> _What is asked_
Rewrite the entries starting at the line containing "Task: Open Enable" and ending at the line containing "point(1027,1788)", with every "avatar" swapped for "icon" and nothing else changed. Return only those lines.

> _Data provided_

_ _ _ _ _ _ _

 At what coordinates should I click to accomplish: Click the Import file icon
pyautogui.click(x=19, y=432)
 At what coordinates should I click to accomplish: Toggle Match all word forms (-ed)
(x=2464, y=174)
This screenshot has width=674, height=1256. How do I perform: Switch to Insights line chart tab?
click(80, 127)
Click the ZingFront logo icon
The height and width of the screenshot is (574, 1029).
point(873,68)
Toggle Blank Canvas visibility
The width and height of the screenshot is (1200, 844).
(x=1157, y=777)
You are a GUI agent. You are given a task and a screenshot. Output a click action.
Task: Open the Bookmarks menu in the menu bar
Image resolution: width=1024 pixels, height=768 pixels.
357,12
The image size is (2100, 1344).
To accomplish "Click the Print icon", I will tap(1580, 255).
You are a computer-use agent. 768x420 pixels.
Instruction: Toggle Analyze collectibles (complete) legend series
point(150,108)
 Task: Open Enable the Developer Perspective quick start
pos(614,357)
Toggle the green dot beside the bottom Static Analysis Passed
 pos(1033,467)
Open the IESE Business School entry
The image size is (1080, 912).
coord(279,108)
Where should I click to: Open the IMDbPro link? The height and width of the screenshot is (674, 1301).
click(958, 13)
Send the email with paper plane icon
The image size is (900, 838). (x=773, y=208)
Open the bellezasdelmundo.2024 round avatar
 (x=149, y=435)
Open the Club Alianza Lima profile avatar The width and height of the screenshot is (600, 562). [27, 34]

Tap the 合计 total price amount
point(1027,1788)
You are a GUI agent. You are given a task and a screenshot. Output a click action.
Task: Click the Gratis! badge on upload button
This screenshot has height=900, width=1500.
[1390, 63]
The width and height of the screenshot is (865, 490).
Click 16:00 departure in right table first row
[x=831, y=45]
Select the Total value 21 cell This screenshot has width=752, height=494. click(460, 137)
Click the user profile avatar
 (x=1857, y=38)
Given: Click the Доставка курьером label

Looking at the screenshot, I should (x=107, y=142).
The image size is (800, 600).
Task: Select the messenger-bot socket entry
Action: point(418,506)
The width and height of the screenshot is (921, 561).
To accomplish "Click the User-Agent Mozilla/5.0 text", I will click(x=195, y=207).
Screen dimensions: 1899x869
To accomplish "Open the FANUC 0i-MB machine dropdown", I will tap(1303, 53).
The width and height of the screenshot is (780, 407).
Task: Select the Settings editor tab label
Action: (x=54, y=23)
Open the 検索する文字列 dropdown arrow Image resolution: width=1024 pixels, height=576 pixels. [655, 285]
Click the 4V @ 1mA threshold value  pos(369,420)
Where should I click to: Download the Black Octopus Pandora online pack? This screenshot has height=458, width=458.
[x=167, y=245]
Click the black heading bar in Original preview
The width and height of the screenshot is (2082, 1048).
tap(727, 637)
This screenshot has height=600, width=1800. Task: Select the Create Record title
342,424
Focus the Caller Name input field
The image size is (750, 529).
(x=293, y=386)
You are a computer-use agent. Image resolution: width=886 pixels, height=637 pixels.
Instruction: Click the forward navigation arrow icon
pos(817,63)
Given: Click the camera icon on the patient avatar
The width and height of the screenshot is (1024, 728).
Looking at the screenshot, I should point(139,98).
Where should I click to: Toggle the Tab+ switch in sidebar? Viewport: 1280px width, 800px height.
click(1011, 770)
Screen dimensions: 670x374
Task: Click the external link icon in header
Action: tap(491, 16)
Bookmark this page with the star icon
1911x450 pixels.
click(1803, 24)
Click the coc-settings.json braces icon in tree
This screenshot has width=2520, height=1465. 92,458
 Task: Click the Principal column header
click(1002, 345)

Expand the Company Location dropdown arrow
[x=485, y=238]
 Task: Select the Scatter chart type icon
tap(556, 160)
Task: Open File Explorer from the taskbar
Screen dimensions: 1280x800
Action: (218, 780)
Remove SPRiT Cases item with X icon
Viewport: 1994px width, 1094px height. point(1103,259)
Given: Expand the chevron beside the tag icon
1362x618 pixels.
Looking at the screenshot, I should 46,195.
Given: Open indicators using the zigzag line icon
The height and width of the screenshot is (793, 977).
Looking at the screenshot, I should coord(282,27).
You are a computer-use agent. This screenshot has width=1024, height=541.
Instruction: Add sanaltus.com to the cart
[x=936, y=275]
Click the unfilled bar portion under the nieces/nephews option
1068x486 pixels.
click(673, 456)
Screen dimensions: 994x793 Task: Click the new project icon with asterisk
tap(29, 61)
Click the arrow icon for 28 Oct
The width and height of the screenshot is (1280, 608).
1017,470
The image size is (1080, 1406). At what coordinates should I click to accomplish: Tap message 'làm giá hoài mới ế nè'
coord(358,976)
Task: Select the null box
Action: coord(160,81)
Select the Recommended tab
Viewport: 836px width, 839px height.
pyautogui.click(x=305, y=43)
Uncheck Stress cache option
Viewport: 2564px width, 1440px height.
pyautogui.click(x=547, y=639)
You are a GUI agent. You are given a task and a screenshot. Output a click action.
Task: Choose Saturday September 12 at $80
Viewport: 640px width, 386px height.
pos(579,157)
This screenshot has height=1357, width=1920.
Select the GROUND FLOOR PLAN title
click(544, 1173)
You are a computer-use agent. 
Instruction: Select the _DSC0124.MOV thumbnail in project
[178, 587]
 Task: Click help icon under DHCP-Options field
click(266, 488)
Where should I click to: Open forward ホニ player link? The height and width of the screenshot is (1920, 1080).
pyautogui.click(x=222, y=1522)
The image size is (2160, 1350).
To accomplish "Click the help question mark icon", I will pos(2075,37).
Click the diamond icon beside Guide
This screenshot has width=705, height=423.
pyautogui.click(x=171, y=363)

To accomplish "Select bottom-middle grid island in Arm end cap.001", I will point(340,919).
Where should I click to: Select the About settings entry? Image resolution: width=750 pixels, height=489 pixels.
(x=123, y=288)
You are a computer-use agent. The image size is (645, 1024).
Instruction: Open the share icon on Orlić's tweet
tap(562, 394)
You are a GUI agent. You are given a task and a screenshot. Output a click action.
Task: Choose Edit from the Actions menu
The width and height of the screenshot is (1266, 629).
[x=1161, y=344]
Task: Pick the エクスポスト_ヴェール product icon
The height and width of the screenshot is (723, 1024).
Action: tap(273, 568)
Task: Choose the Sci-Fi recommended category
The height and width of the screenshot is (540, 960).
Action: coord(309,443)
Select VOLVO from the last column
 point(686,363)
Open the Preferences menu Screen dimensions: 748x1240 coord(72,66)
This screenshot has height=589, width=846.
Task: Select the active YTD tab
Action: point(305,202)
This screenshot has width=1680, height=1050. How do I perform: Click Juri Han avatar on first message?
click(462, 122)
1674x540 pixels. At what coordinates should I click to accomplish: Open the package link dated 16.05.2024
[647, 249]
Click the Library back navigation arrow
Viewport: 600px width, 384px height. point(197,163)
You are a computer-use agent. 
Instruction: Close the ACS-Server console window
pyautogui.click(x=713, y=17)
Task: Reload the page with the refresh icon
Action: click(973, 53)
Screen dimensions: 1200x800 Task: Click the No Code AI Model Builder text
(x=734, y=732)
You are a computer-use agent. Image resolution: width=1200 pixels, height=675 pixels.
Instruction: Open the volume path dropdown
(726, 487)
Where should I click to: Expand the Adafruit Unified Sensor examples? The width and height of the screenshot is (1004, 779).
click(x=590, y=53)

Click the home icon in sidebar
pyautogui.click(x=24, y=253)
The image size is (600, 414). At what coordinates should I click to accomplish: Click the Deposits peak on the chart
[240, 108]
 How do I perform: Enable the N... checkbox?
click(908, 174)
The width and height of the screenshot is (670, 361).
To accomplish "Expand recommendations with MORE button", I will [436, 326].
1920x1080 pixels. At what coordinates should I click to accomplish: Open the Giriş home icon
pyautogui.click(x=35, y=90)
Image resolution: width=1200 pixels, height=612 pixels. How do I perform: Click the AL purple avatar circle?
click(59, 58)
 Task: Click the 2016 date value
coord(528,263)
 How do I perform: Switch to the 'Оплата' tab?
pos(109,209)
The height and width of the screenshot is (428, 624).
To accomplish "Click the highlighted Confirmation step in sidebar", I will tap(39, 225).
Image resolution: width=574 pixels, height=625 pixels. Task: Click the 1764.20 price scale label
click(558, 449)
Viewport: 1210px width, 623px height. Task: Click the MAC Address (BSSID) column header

_ _ _ _ _ _ _

> _Response to this task_
 Task: Open Enable the Developer Perspective quick start
pos(614,357)
Toggle the green dot beside the bottom Static Analysis Passed
 pos(1033,467)
Open the IESE Business School entry
The image size is (1080, 912).
coord(279,108)
Where should I click to: Open the IMDbPro link? The height and width of the screenshot is (674, 1301).
click(958, 13)
Send the email with paper plane icon
The image size is (900, 838). (x=773, y=208)
Open the bellezasdelmundo.2024 round icon
 (x=149, y=435)
Open the Club Alianza Lima profile icon The width and height of the screenshot is (600, 562). [27, 34]

Tap the 合计 total price amount
point(1027,1788)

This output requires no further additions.